Did I pick the right key? When I query I don't query by UniqueIdentifier but by ItemCode or ScanCode with TaxType optional.
Below is my JSON document, are there any modifications or changes required in the design or should I take a different approach in order to design this:
{
"UniqueIdentifier": "1999-10-20-07.55.05.090087",
"EffectiveDate": "1999-10-20",
"TerminationDate": "9999-12-31",
"LocationId": 1,
"FK_RetailItemCode": 852874,
"FK_TaxTypeCode": 1,
"TaxType": [
{
"TaxTypeCode": 1,
"TaxArea": "STATE ",
"Description": "SALES TAX ",
"IsPOSTaxEnabled": "Y",
"POSTaxField": 1,
"TaxOrder": 0,
"IsCityLimit": " ",
"IsTaxFree": false,
"Location": [
{
"LocationId": 1,
"LocationType": "ST",
"City": " ",
"County": " ",
"Country": "USA ",
"CountyCode": 0,
"State": "ALABAMA ",
"StateShortName": "AL",
"SortSequence": 40
}
]
}
]
},
{
"UniqueIdentifier": "2019-06-13-08.51.48.004124",
"EffectiveDate": "2019-06-13",
"TerminationDate": "2019-08-05",
"LocationId": 13531,
"FK_RetailItemCode": 852784,
"FK_TaxTypeCode": 16,
"TaxType": [
{
"TaxTypeCode": 16,
"TaxArea": "CITY ",
"Description": "HOSPTLY TAX OUT CITY LIM ",
"IsPOSTaxEnabled": "Y",
"POSTaxField": 2,
"TaxOrder": 1,
"IsCityLimit": "N",
"IsTaxFree": false,
"Location": [
{
"LocationId": 13531,
"LocationType": "CI",
"City": "FOLEY ",
"County": "BALDWIN ",
"Country": "USA ",
"CountyCode": 2,
"State": "ALABAMA ",
"StateShortName": "AL",
"FK_LocationId": 13510
}
]
}
]
}
TaxAssignment is a huge table with 6 millon data, so I want to spread data as much as I can so I picked UniqueIdentifier as partition key, I couldn't pick the other partition key which are queried so often as that columns ItemCode & ScanCode are optional (nullable).
Questions:
As I have one-to-many relationship, can I embed location & taxType inside each TaxAssignment.
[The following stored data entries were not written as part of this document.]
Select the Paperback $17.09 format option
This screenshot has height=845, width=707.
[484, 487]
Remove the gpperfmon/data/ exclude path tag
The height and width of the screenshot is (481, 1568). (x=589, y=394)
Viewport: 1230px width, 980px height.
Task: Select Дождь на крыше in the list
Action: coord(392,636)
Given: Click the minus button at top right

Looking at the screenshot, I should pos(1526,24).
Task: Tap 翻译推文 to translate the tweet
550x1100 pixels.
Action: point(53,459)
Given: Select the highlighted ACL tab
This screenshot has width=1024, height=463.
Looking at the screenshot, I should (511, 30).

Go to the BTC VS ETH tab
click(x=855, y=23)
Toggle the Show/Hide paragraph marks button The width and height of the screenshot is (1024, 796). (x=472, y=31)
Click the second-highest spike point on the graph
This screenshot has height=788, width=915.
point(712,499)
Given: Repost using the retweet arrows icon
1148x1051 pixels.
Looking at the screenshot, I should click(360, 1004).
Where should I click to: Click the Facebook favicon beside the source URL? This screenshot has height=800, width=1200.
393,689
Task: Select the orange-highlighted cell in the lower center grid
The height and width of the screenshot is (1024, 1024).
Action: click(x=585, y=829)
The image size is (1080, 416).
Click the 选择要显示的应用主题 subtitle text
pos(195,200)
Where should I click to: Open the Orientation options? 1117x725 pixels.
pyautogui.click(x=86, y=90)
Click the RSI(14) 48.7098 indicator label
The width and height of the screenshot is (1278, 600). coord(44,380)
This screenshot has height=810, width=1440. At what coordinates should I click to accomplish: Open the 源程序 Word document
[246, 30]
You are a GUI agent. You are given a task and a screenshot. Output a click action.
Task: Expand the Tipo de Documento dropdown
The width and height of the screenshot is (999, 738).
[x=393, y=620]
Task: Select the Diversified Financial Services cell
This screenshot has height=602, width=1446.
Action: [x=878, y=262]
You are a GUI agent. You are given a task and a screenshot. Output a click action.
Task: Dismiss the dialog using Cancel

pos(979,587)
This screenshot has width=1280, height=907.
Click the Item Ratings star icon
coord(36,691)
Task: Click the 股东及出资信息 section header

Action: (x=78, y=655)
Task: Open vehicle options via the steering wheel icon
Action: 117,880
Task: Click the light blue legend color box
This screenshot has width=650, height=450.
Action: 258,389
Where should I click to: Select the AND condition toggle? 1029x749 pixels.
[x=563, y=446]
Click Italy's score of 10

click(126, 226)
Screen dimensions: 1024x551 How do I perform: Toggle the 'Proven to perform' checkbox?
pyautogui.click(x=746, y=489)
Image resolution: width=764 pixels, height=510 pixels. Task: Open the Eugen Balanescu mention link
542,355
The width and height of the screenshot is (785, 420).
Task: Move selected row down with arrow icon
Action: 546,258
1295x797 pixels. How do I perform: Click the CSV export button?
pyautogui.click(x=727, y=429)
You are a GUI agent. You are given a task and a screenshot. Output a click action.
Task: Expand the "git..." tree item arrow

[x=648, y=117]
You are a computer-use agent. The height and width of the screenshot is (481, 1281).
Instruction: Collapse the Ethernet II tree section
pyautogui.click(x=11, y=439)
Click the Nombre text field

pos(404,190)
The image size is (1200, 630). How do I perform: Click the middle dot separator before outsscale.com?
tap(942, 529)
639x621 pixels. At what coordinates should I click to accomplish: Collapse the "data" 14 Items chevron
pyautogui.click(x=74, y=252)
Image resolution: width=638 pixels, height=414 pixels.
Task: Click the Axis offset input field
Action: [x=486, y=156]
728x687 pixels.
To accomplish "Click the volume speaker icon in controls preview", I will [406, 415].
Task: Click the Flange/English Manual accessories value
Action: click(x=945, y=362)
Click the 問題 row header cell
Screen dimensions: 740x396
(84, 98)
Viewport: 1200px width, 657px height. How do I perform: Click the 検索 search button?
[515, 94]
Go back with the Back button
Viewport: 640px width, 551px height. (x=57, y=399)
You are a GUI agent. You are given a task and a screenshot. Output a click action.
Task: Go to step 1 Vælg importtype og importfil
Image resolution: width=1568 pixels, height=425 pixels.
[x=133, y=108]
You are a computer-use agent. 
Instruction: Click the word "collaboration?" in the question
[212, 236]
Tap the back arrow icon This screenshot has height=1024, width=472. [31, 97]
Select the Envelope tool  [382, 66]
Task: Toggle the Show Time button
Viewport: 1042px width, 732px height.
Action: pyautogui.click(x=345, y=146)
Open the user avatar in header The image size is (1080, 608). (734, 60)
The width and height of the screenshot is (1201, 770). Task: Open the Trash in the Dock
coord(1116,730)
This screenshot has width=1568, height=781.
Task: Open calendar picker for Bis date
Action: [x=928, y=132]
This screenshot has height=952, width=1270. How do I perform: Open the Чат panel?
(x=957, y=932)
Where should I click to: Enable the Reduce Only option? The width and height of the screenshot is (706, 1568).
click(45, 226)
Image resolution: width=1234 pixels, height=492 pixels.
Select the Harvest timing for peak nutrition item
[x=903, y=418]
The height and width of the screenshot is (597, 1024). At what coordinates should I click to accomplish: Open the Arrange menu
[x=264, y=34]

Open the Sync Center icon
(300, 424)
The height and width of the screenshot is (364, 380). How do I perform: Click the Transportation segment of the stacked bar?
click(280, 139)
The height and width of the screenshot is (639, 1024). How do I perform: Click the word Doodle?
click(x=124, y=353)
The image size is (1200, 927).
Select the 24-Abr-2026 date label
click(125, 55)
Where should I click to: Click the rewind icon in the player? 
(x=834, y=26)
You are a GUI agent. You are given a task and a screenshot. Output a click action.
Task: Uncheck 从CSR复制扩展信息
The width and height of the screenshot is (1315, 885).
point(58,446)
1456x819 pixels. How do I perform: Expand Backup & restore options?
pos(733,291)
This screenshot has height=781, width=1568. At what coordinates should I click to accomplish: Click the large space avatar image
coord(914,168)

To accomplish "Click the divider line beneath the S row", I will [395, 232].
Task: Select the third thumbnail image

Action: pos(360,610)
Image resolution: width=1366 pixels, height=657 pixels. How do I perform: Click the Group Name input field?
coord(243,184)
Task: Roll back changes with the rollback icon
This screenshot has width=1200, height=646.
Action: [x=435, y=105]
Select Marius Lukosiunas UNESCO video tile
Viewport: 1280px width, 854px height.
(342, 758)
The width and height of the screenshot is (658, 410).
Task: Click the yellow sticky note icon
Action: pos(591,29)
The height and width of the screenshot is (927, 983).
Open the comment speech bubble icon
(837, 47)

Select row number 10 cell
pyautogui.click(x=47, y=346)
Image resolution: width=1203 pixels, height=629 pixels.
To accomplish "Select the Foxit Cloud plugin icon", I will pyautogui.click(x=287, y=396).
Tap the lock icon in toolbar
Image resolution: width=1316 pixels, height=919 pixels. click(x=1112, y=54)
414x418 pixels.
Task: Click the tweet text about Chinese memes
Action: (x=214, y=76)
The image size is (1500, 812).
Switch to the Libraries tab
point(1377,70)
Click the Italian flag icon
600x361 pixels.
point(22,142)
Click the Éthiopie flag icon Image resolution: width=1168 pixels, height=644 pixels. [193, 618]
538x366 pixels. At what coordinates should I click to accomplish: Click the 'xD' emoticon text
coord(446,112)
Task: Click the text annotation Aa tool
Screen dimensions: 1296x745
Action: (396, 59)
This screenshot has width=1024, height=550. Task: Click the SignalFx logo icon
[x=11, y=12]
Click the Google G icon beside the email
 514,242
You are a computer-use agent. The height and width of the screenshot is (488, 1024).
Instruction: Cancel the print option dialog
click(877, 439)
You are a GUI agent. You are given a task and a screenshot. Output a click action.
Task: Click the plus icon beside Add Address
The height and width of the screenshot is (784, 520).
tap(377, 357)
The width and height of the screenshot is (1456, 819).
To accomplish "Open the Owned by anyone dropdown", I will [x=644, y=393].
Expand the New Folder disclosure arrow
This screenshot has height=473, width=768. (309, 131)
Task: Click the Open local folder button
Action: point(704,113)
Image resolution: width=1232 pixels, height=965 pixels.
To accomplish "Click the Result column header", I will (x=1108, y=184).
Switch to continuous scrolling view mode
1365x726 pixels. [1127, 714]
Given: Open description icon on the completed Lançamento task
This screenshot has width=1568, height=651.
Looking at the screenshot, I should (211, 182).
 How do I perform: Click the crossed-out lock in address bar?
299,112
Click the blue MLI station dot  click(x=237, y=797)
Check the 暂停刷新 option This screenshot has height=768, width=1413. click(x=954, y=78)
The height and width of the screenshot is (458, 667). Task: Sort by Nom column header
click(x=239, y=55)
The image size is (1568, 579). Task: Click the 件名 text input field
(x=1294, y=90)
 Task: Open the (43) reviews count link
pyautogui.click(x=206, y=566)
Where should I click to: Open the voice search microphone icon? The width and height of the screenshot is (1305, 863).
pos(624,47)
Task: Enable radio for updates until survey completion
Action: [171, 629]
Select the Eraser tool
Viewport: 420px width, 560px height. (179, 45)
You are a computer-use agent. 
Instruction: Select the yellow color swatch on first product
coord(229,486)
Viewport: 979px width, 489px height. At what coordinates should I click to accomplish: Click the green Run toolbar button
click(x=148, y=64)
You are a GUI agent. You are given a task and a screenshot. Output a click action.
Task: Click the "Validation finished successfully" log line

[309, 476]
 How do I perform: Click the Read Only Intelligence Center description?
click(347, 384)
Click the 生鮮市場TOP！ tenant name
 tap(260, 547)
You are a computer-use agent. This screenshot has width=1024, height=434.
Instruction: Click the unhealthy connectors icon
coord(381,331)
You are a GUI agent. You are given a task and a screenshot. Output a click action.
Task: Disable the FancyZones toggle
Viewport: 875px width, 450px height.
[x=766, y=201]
Is it OK to pick UniqueIdentifier as partition key even though the partition key is never used to query against the collection.
Should I denormalize the whole Json with TaxType & Location instead of embedding them inside each tax assignnment.
for any changes to taxtype and location metadata, I might need to make changes to taxtype and location in a lot of places. What design approaches can I use here?
TaxType --> number of records is 19
Location --> number of records is 38000
TaxAssign --> number of records is 6 million.
It's rather difficult to answer questions like this and I don't think I can fully answer yours here but I can provide some advice and also point you to resources to help you figure this out yourself.
For 1:few relationship you typically will want to embed this. TaxType and LocationType sound like good candidate to embed. However you will want to maintain these in their own container and use ChangeFeed to update them in your TaxAssignments table.
For 1:Many relationships, especially if they are unbounded you typically will want to reference this. Not sure if Locations is unbounded in your app. If it isn't then embed this too.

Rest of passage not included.